Stored data entries

=== Section Start ===

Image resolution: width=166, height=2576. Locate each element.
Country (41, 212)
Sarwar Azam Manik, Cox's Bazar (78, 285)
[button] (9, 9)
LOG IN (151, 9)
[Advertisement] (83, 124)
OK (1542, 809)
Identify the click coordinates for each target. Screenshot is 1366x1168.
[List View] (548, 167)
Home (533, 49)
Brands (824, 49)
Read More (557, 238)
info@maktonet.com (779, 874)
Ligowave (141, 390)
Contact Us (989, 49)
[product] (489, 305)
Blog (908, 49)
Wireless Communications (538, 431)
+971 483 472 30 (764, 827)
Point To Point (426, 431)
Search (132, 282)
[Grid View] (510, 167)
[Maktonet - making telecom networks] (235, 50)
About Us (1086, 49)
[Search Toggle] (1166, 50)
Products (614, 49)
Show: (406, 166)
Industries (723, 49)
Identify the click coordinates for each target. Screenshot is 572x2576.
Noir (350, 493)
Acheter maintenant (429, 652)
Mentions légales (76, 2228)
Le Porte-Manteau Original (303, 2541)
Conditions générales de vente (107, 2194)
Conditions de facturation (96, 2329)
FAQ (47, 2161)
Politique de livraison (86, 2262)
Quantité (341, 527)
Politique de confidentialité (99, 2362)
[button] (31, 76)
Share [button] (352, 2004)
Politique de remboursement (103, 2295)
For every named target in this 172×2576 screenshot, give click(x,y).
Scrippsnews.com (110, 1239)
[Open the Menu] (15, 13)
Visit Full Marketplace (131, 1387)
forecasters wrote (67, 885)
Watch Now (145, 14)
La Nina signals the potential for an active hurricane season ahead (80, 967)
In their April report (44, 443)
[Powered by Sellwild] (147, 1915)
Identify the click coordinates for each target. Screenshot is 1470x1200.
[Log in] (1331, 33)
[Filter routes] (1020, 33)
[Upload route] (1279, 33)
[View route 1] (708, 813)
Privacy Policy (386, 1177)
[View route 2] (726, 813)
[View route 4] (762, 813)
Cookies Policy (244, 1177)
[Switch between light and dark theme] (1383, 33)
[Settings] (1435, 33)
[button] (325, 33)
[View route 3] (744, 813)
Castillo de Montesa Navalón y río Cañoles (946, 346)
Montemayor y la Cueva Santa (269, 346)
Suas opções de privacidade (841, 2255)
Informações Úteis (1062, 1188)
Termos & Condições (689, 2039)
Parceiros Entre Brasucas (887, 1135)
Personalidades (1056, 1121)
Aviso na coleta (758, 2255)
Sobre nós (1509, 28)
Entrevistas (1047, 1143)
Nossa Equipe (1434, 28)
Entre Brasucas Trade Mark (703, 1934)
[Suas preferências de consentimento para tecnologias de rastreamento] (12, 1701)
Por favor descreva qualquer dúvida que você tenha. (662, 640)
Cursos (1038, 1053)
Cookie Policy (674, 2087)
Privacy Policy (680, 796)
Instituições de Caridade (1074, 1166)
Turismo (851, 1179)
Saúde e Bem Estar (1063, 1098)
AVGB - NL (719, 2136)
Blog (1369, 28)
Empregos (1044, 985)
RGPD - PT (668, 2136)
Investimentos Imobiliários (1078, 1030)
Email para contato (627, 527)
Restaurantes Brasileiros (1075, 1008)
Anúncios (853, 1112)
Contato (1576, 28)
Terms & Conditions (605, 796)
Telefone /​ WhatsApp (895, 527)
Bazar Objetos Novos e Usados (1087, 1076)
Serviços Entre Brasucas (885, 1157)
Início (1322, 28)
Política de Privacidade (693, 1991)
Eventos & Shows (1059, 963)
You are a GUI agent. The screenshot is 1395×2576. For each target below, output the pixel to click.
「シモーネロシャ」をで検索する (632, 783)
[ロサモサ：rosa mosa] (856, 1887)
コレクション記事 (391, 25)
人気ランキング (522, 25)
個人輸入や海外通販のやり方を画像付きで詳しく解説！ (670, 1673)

=== Section End ===

Look through the entries, and return every line that the word "Brasucas" appears in.

Finished task
Parceiros Entre Brasucas (887, 1135)
Entre Brasucas Trade Mark (703, 1934)
Serviços Entre Brasucas (885, 1157)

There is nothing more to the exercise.